Roll the clock forward and we come to our treatment of the Indians. General Sherman, the same general that had waged war so effectively against the Confederacy in his march to Atlanta and the sea, declared, as Brenda Wineapple says so acutely “with typical amoral clarity” the following: “The country is so large and the advantage of the Indian so great, that we cannot make a single war and end it. From the nature of things we must take chances and clear out Indians as we encounter them.” (General Sheridan, a Union General who fought the Confederacy, mirrored Sherman’s attitude as he remarked: “The only good Indians I know are dead.”)
The justification for this was deeply embedded in the warped minds of many people who, looked at today, one would say should have known better. Take Francis Amasa Walker. Walker served as Commissioner in the government’s Bureau of Indian Affairs in 1871-72. He was a well-known economist and Eugenicist and, if that wasn’t enough of a pedigree, he later was the President of the Massachusetts Institute of Technology.
This well-educated and well-positioned man had this to say about the Indian: “The Indian is unfortunately disposed to submit himself to the lower and baser elements of civilized society and to acquire the vices and not the virtues of the whites.”

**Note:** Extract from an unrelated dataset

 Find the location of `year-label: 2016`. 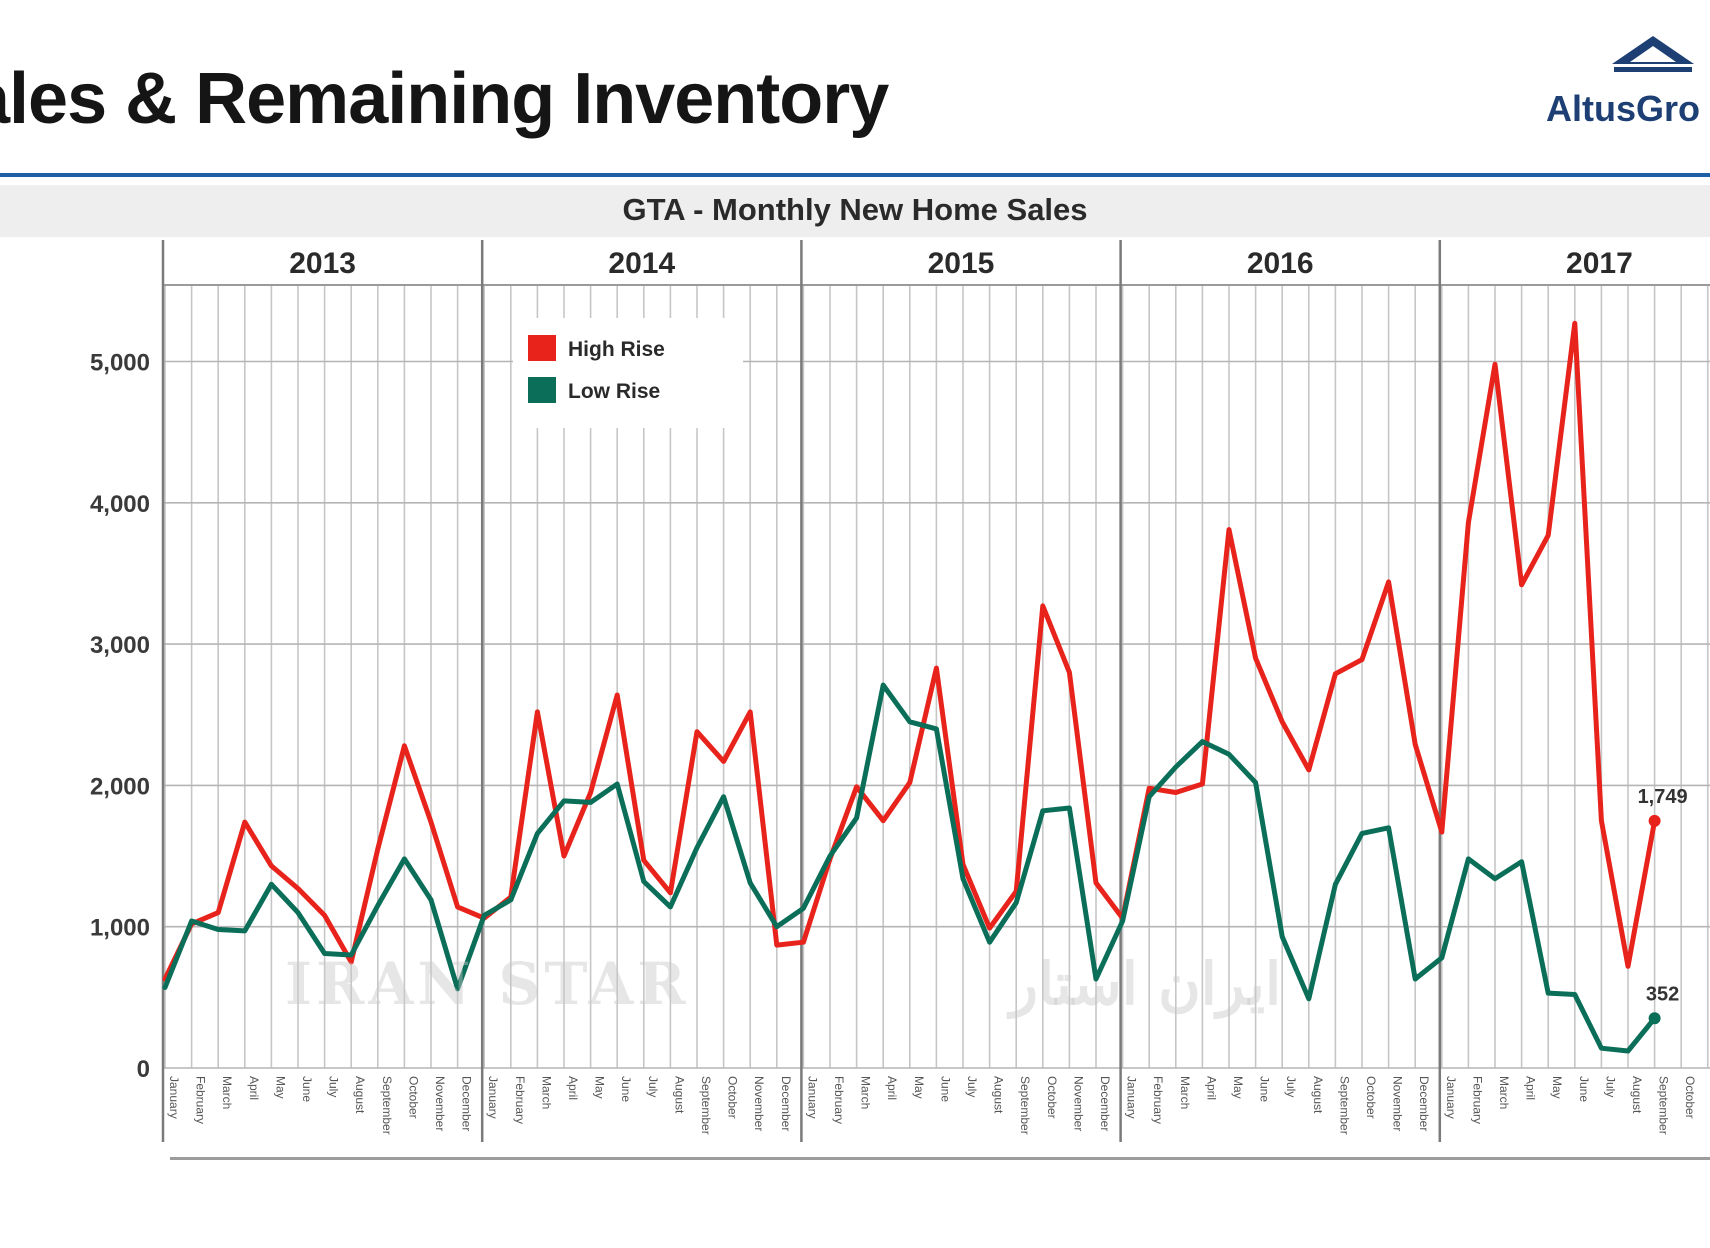

year-label: 2016 is located at coordinates (1280, 264).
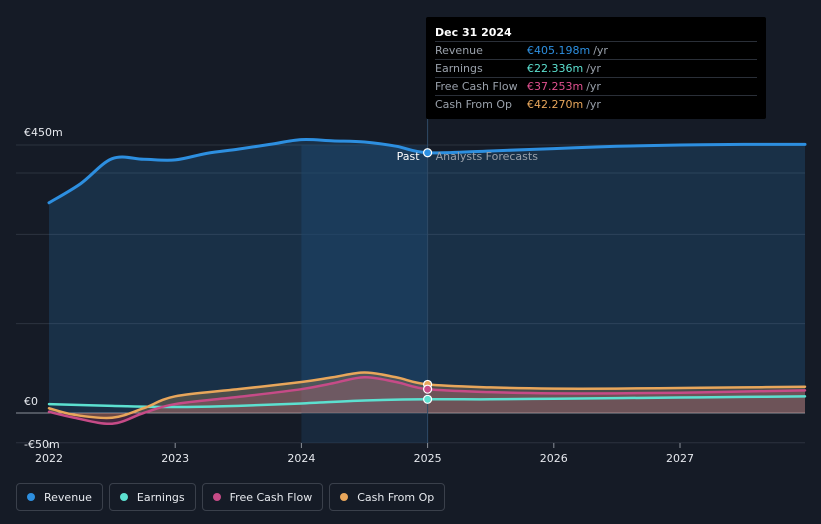 This screenshot has width=821, height=524. I want to click on free-cash-flow-line, so click(427, 401).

One journalist had this to say: “To talk of the rights of the Indian today requires the same nerve and moral courage and conscientiousness it did 20 years ago to talk of the rights of the slave and the man who has searched them is considered just as mad, foolish and visionary as were the Abolitionists of 1840 or 1850.”
The New York Herald had this contentious comment to make about Wendell Phillips, the long-suffering, courageous leader for freedom of all sorts, including the African-American: “Wendell Phillips’ new nigger is the ‘noble Redman’.”
Wendell Phillips had it right as he said: “All the great points of the epoch have arisen out of this hatred between the races.” To which Brenda Wineapple reprises: “Race was, had been and would continue to be the issue dividing the United States.”
The plague of “the other.” On and on it goes. Throughout all time. To be resisted in each of our lives. We see it today with Sunni vs. Shiite, right-wingers vs. left-wingers. “We should never be able to be just to other races (or I’d add, people who are different from ourselves), or will reap the full benefit of their neighborhood, till we unlearn contempt,” Phillips said.
To which I would add: “Let us never fail to strive to see the other person in ourselves and ourselves in him.”